Question au Gouvernement n° 19 :
énergie nucléaire

11e Législature

Question de : M. Alain Moyne-Bressand
Isère (6e circonscription) - Union pour la démocratie française

Question posée en séance, et publiée le 26 juin 1997

M. le président. La parole est à M. Alain Moyne-Bressand.
M. Alain Moyne-Bressand. J'associe à ma question mes voisins, Charles Millon et Georges Colombier.
Monsieur le Premier ministre, vous avez pris la décision, sans concertation ni dialogue, d'abandonner le surgénérateur de Creys-Malville. Nous savons que cette décision de caractère électoral vise à faire plaisir à Mme Voynet. Mais l'indépendance énergétique de notre pays, à l'origine de laquelle est, entre autres, le général de Gaulle, a fait la richesse de notre développement et de notre économie, et le surgénérateur de Creys-Malville participait de cet esprit.
Son fonctionnement a été confirmé en 1992 par le Premier ministre de l'époque, Pierre Bérégovoy, par MM. les ministres Strauss-Kahn et Hubert Curien, puis par Edouard Balladur. Il a évolué vers la sous-génération, devenant un laboratoire et un outil d'expérimentation. Nous pouvons être fiers de cette technologie que nous partageons avec nos partenaires européens au sein de la société Nersa.
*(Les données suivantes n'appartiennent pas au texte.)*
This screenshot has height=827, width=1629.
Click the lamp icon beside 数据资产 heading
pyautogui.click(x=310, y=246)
Avez-vous demandé l'avis de Nersa et de nos partenaires avant d'abandonner ce surgénérateur ? Connaissez-vous le coût de cet abandon pour nos partenaires ? Savez-vous ce que vous devrez payer aux communes qui se sont engagées à accueillir les salariés du surgénérateur ? Savez-vous quel coup économique et moral a été porté à notre région par l'annonce de l'abandon du surgénérateur de Creys-Malville ? Vous lui avez fait mal, comme vous avez fait mal à la France en abandonnant une filière nucléaire énergétique dont nous pouvons être fiers. (Exclamations sur les bancs du groupe socialiste et du groupe Radical, Citoyen et Vert.)
M. Jean Glavany. Alors que vous, vous lui avez fait tant de bien !
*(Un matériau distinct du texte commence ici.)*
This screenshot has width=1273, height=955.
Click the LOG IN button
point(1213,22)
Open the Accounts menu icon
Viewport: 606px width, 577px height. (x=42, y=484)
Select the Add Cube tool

M. Alain Moyne-Bressand. Monsieur le Premier ministre, vous êtes allé à Vilvorde pour soutenir les ouvriers de Renault. Viendrez-vous à Creys-Malville, en France, pour soutenir les salariés du surgénérateur ? (Applaudissements sur les bancs du groupe de l'Union pour la démocratie française et du groupe du Rassemblement pour la République.) Ou bien y a-t-il plusieurs catégories d'ouvriers ?
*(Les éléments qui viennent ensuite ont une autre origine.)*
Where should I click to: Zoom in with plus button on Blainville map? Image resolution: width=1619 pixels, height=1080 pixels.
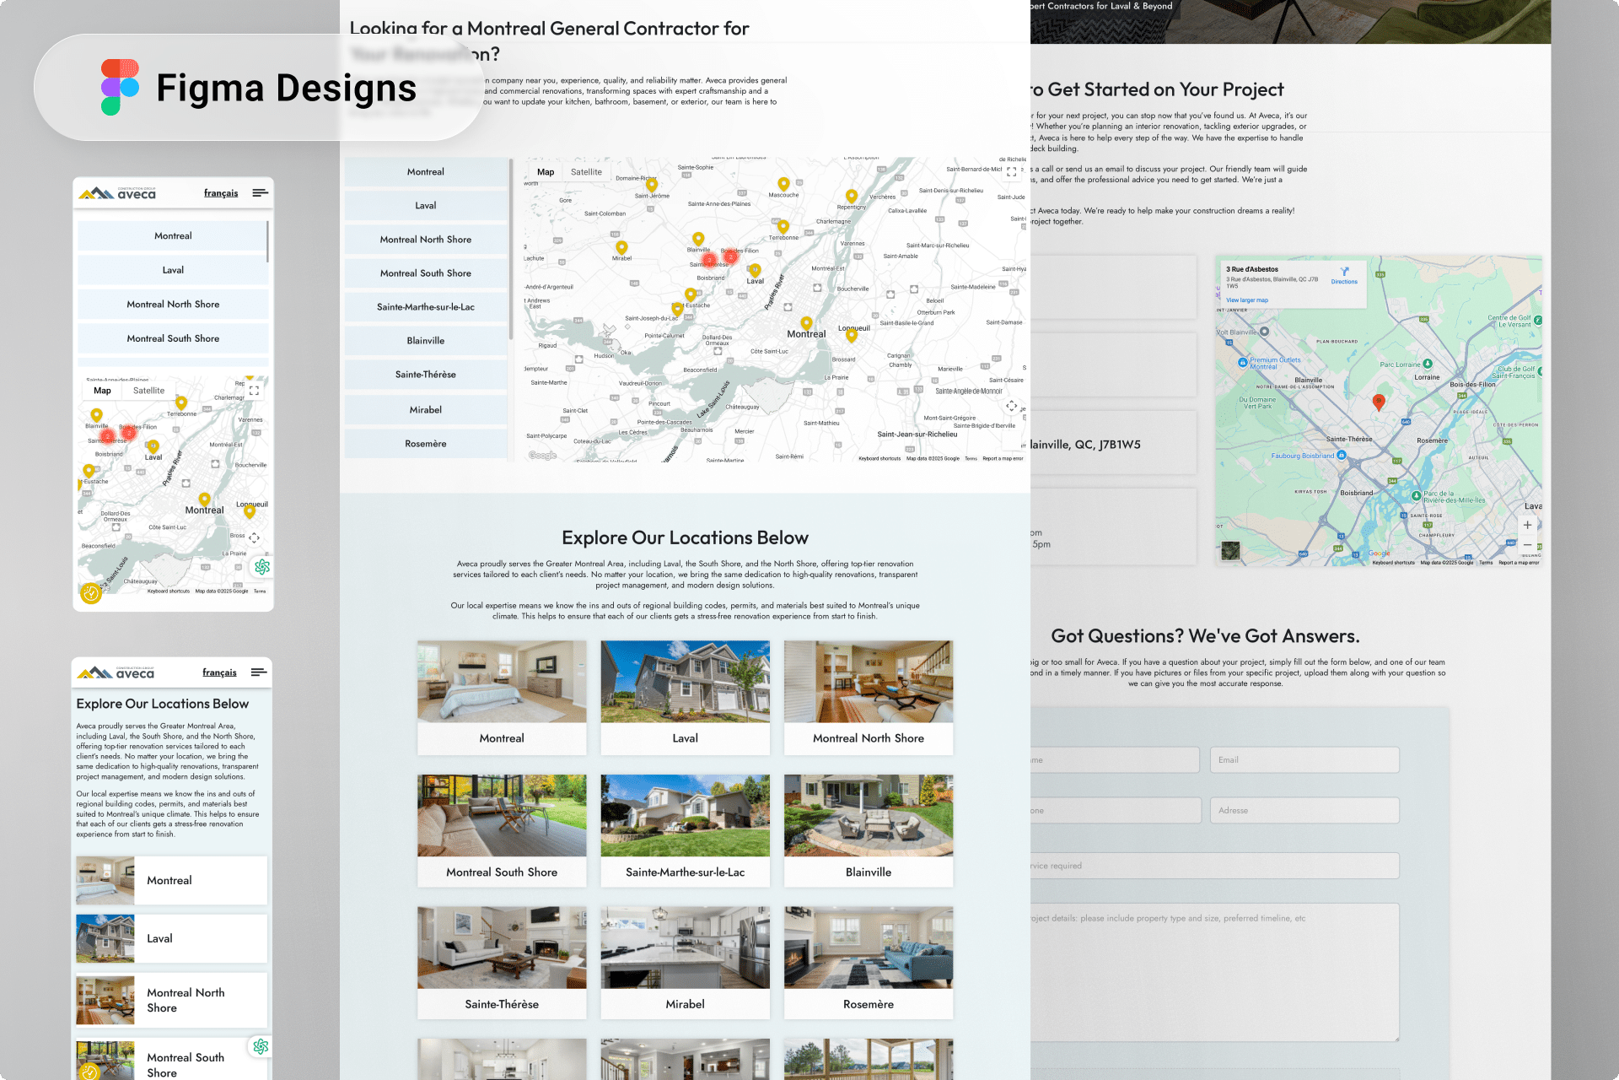pos(1527,525)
Nous refusons cette décision et nous vous demandons de lancer un débat national sur l'énergie. Vous nous aviez annoncé un dialogue; nous l'attendons !
M. le président. Veuillez conclure, mon cher collègue.
M. Alain Moyne-Bressand. Monsieur le Premier ministre, vous avez désigné Mme Voynet comme ministre de l'environnement et de l'aménagement du territoire. Je crains qu'elle ne soit plutôt le ministre du déménagement du territoire ! L'avenir vous demandera des comptes ! (Applaudissements sur les bancs du groupe de l'Union pour la démocratie française et du groupe du Rassemblement pour la République.)
M. le président. Vous avez pris quatre minutes sur le temps de votre groupe pour poser votre question alors qu'il est de règle de s'en tenir à deux minutes.
La parole est à M. le secrétaire d'Etat à l'industrie.
M. Christian Pierret, secrétaire d'Etat à l'industrie. Monsieur le député, comme il l'a annoncé il y a quelques semaines, et comme il l'a confirmé dans son discours de politique générale, M. le Premier ministre a, au nom du Gouvernement, annoncé que le programme Superphénix serait abandonné. (Applaudissements sur plusieurs bancs du groupe socialiste et du groupe Radical, Citoyen et Vert. - «Hou !» sur plusieurs bancs du groupe du Rassemblement pour la République et du groupe de l'Union pour la démocratie française.)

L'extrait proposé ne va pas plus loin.